Neuron Network in Machine Learning [unfinished]

(Last updated: 05/12/2015)

1. Why we need to study neural computation ?
- To understand how the brain actually works.
- To understand a style of parallel computation inspired by neurons and their adaptive connections
- To solve practice problems by using novel learning algorithms inspired by the brain

2. What are neural networks ?
A typical cortical neuron has a gross physical structure consisting of
   1) a cell body
   2) an axon where it sends messages to other neurons
   3) a dendritic tree where it receives messages from other neurons

- Axon contacts dendritic trees at synapses

- Spike generation: enough charge in its dendritic tree, depolarize an axon hillock (part of a cell body), sends a spike out along its axon. (Spike: a wave of depolarization travelling along the axom).

Synapses
   - contains little vesicles of transmitter chemical (ones implementing positive weights and ones implementing negative weights)
   - spikes --> axom: these vesicles to migrate to the surface, released into the synaptic cleft.
   - transmitter molecules 1) diffuse across synaptic clef and 2) bind to receptor molecules in the membrane of the post-synaptic neuron -> change their shape -> create holes in the membrane -> allow specific ions in or out of the post-synaptic neuron -> changes their state of depolarization 0 -> synapses adapt

How synapses adapt ? (the most important property)
   1) varying the number of vesicles that get released when a spike arrives
   2) varying the number of receptor molecules that are sensitive to the released transmitter molecules.
- They use locally available signals to change their strengths, but how to do that ?

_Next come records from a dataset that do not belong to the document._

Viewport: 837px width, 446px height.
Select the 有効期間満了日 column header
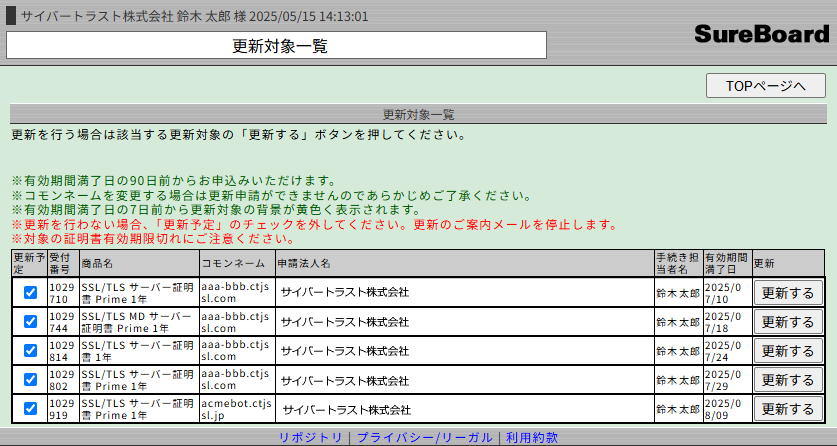coord(726,263)
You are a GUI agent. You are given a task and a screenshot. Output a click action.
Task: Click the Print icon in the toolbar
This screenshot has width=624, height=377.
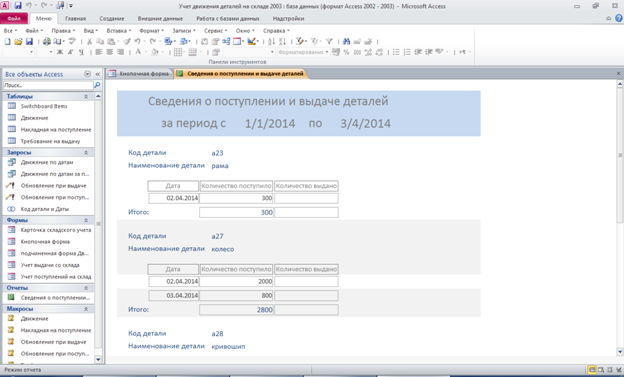click(x=47, y=41)
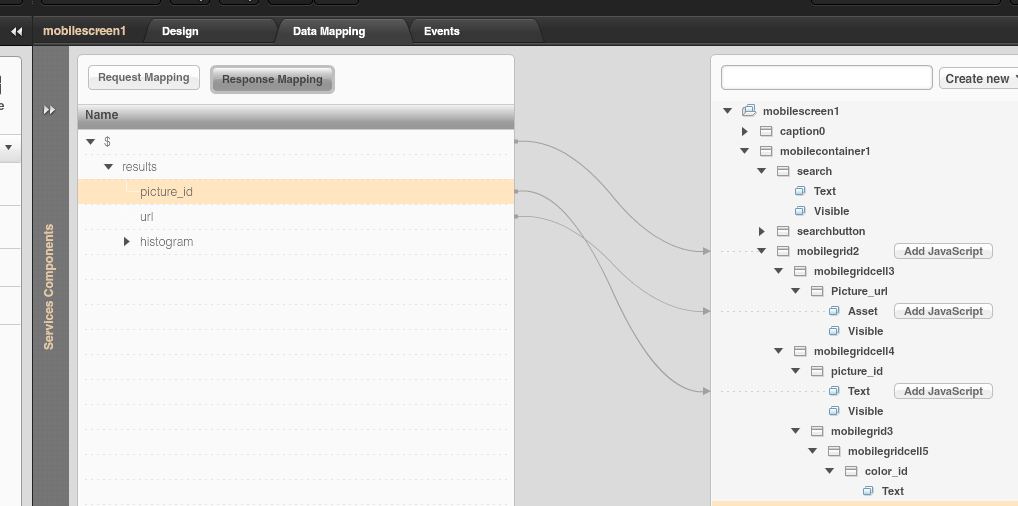The width and height of the screenshot is (1018, 506).
Task: Click the mobilescreen1 screen icon in tree
Action: coord(749,111)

3. Overview of main types of neural network architecture
Neural network architecture or the way the neurons are connected together.
For example:
- feed forward neural network: info comes into the input units and flows in one direction through hidden layers until each reaches the output.
- recurrent neural network: info can flow round in cycles (more powerful than feed forward nn ?)
- symmetrically-connected network: the weights are the same in both directions between two units.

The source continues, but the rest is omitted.